Dynamic retrieval-augmented generation (RAG) allows large language models (LLMs) to fetch external knowledge on demand, offering greater adaptability than static RAG. A central challenge in this setting lies in determining the optimal timing for retrieval. Existing methods often trigger retrieval based on low token-level confidence, which may lead to delayed intervention after errors have already propagated. We introduce Entropy-Trend Constraint (ETC), a training-free method that determines optimal retrieval timing by modeling the dynamics of token-level uncertainty. Specifically, ETC utilizes first- and second-order differences of the entropy sequence to detect emerging uncertainty trends, enabling earlier and more precise retrieval. Experiments on six QA benchmarks with three LLM backbones demonstrate that ETC consistently outperforms strong baselines while reducing retrieval frequency. ETC is particularly effective in domain-specific scenarios, exhibiting robust generalization capabilities. Ablation studies and qualitative analyses further confirm that trend-aware uncertainty modeling yields more effective retrieval timing. The method is plug-and-play, model-agnostic, and readily integrable into existing decoding pipelines.

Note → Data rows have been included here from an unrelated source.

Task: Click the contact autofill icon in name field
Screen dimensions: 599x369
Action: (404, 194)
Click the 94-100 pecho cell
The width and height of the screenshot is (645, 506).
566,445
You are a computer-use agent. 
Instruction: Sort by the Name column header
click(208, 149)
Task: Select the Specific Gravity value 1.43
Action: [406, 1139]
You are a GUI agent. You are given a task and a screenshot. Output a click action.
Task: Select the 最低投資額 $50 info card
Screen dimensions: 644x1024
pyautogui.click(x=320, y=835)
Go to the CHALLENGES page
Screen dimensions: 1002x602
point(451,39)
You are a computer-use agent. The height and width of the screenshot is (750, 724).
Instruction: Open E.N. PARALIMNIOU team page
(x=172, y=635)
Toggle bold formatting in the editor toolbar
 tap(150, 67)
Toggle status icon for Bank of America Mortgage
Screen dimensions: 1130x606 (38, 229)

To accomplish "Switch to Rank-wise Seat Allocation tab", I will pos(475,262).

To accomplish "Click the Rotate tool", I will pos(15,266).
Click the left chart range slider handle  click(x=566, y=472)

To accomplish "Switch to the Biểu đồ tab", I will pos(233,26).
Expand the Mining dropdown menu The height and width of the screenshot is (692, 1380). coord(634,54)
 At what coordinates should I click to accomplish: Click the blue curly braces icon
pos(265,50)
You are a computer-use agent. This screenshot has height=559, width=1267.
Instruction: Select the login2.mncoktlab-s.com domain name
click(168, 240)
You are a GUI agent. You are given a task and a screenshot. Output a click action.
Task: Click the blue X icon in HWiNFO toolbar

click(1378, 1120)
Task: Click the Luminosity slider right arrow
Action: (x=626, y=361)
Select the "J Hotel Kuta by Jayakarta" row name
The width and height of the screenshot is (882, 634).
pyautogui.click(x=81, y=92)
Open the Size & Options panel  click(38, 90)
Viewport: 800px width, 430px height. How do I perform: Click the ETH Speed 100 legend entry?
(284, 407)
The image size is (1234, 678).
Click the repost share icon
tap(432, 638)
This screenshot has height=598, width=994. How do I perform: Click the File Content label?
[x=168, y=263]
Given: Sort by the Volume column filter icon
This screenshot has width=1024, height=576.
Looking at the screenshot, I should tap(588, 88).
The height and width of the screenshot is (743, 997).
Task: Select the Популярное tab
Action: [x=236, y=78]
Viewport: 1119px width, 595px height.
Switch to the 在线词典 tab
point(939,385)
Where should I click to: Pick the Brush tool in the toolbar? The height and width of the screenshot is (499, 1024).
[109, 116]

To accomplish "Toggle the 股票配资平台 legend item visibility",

Implementation code is included in the supplementary materials.

Paper Structure

This paper contains 24 sections, 12 equations, 5 figures, 9 tables.

Figures (5)

  • Figure 1: The delayed retrieval issue exists in current dynamic RAG method, where blue tokens represent DRAGIN's retrieval timing, and red tokens highlight incorrectly generated tokens caused by delayed retrieval.
  • Figure 2: The win rate using GPT-4o as judge. The value in each bracket indicates the percentage of times ETC's answer quality is equal to or better than DRAGIN's on the corresponding dataset.
  • Figure 3: The heat-map of retrieval timing and the entropy distribution.
  • Figure 4: Illustrative cases of delayed retrieval. The first two cases demonstrate delayed retrieval, where green tokens indicate ETC's retrieval timing, blue tokens represent DRAGIN's retrieval timing, and red tokens highlight incorrectly generated tokens caused by delayed retrieval. The last two cases illustrate missing retrieval, which is a special case of delayed retrieval.
  • Figure 5: The prompt used to evaluate the answer quality in our paper.